Stored data entries:
_____

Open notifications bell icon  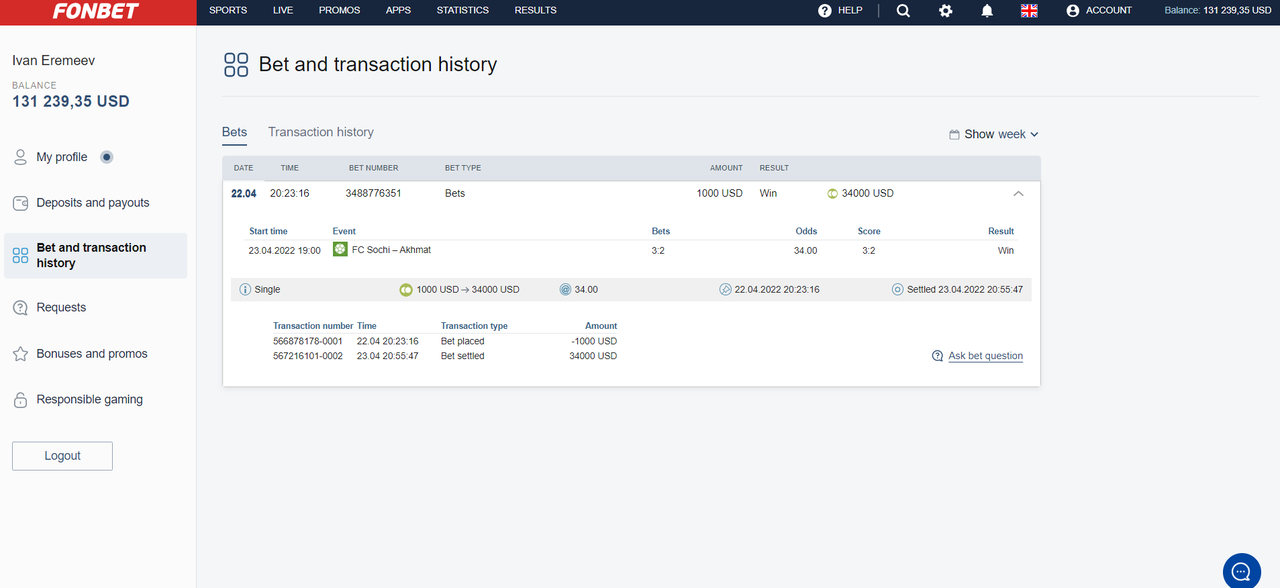[987, 11]
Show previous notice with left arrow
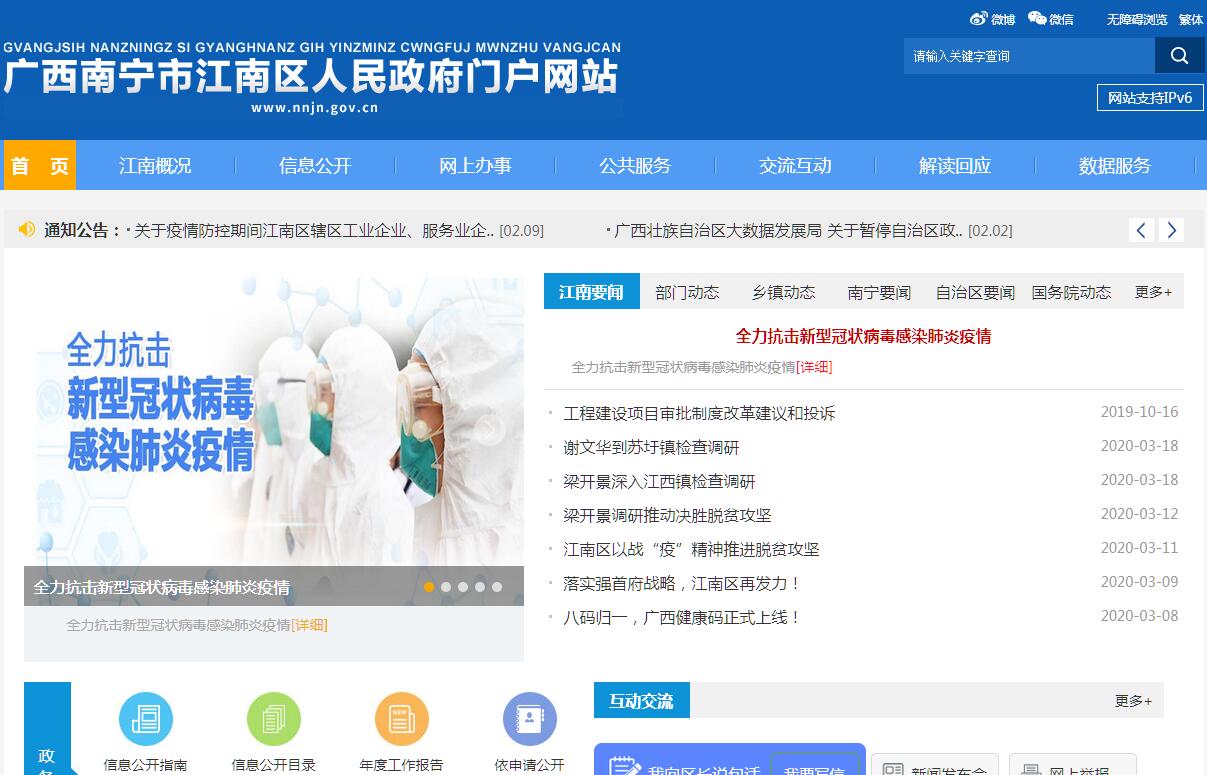Image resolution: width=1207 pixels, height=775 pixels. [1141, 230]
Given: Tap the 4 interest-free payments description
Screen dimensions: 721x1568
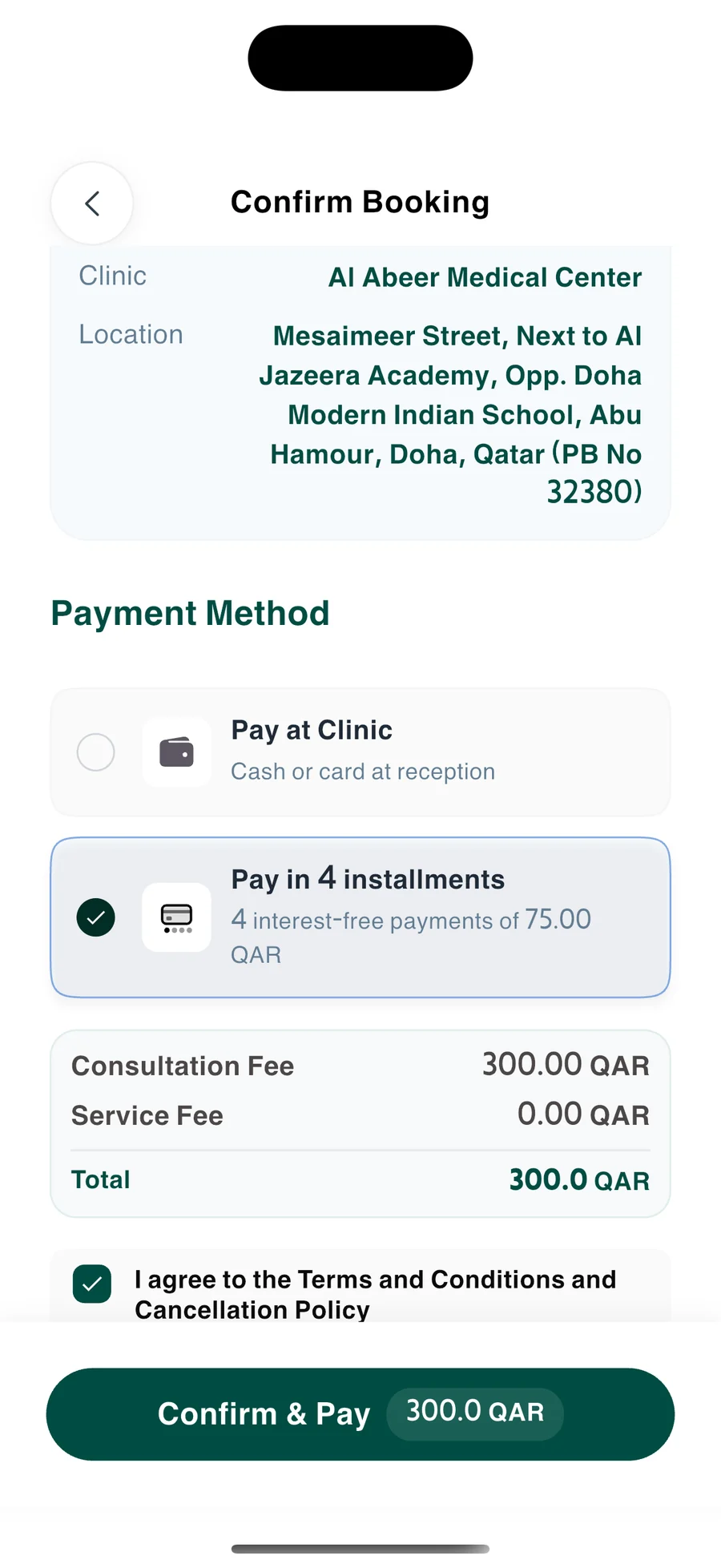Looking at the screenshot, I should tap(411, 937).
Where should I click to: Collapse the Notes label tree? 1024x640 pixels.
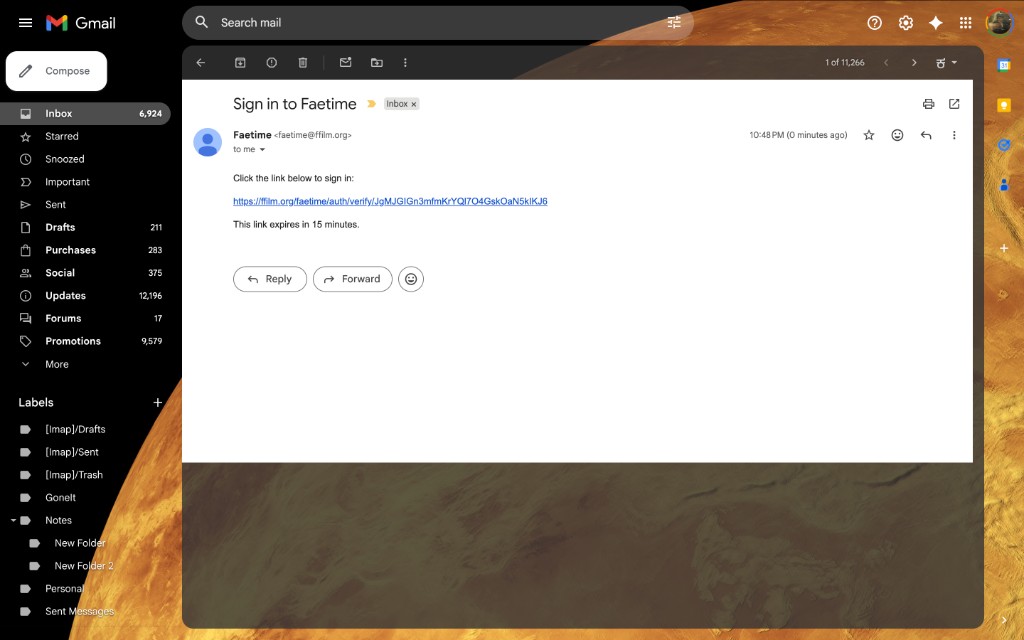[x=14, y=520]
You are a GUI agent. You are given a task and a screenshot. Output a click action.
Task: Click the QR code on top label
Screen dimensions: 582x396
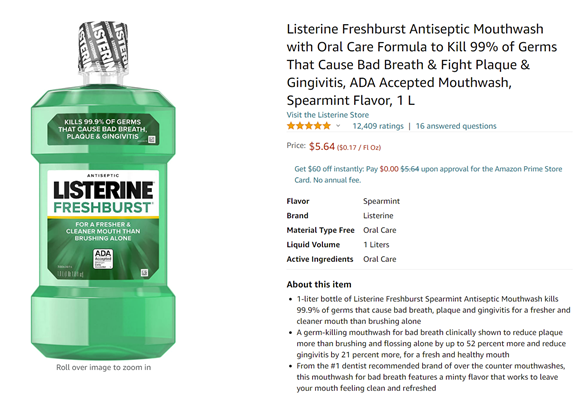(x=151, y=140)
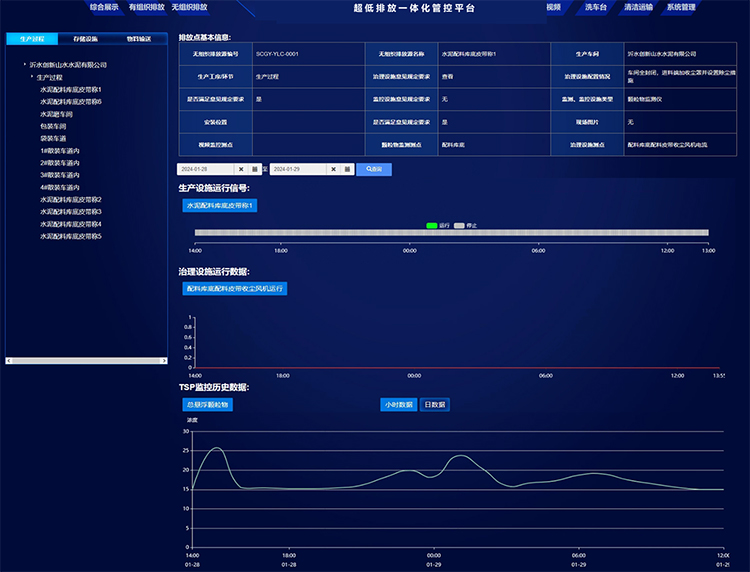Open calendar picker for end date
750x572 pixels.
346,169
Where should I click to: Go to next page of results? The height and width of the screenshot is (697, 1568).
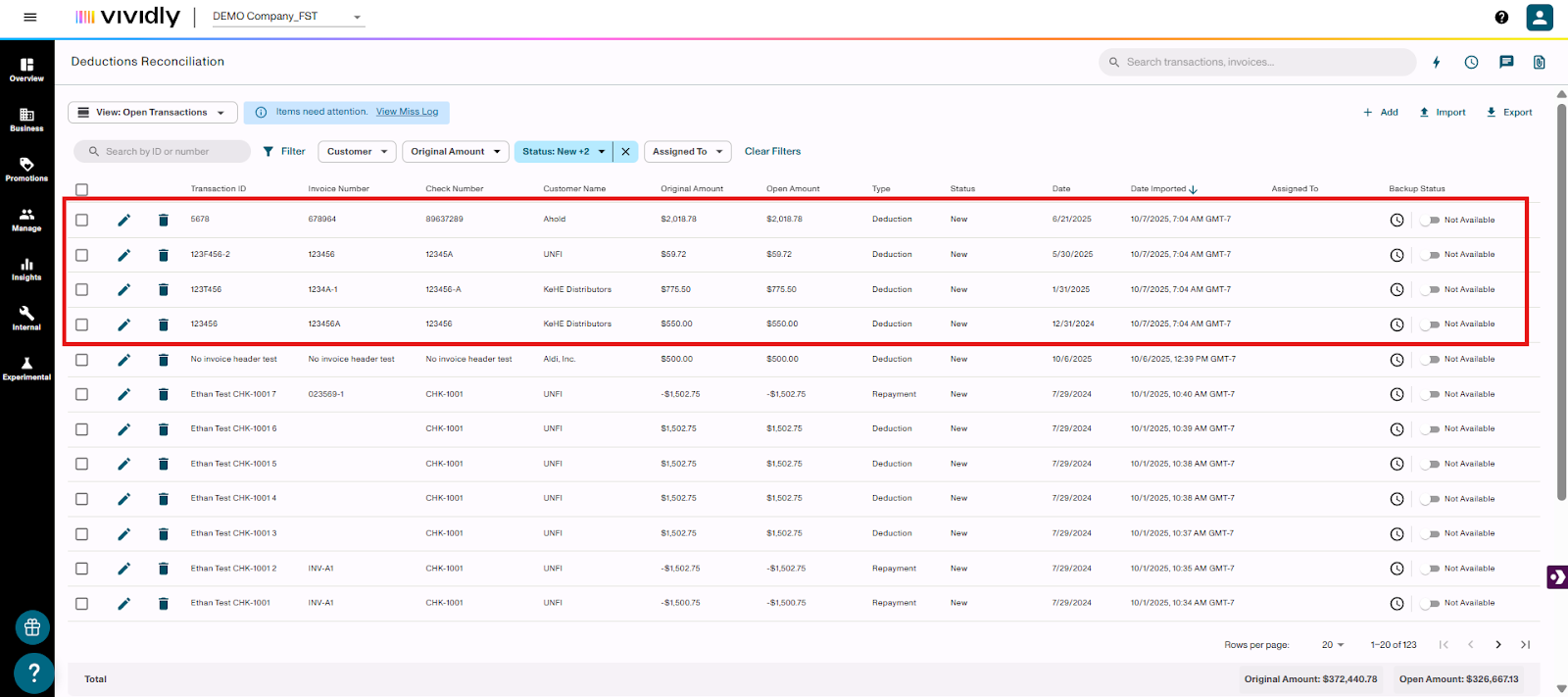pyautogui.click(x=1497, y=644)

_____

- **TASK TO COMPLETE**
Take the lines from the one holding "Where should I click to: Collapse" through the final line of the records above and output them exactly, both ends included, excluding pictures.

- **ANSWER BELOW**
Where should I click to: Collapse the Notes label tree? 1024x640 pixels.
[x=14, y=520]
You are a GUI agent. You are given a task and a screenshot. Output a click action.
Task: Click the QR code on top label
Screen dimensions: 582x396
(x=151, y=140)
Open calendar picker for end date
750x572 pixels.
346,169
Where should I click to: Go to next page of results? The height and width of the screenshot is (697, 1568).
pyautogui.click(x=1497, y=644)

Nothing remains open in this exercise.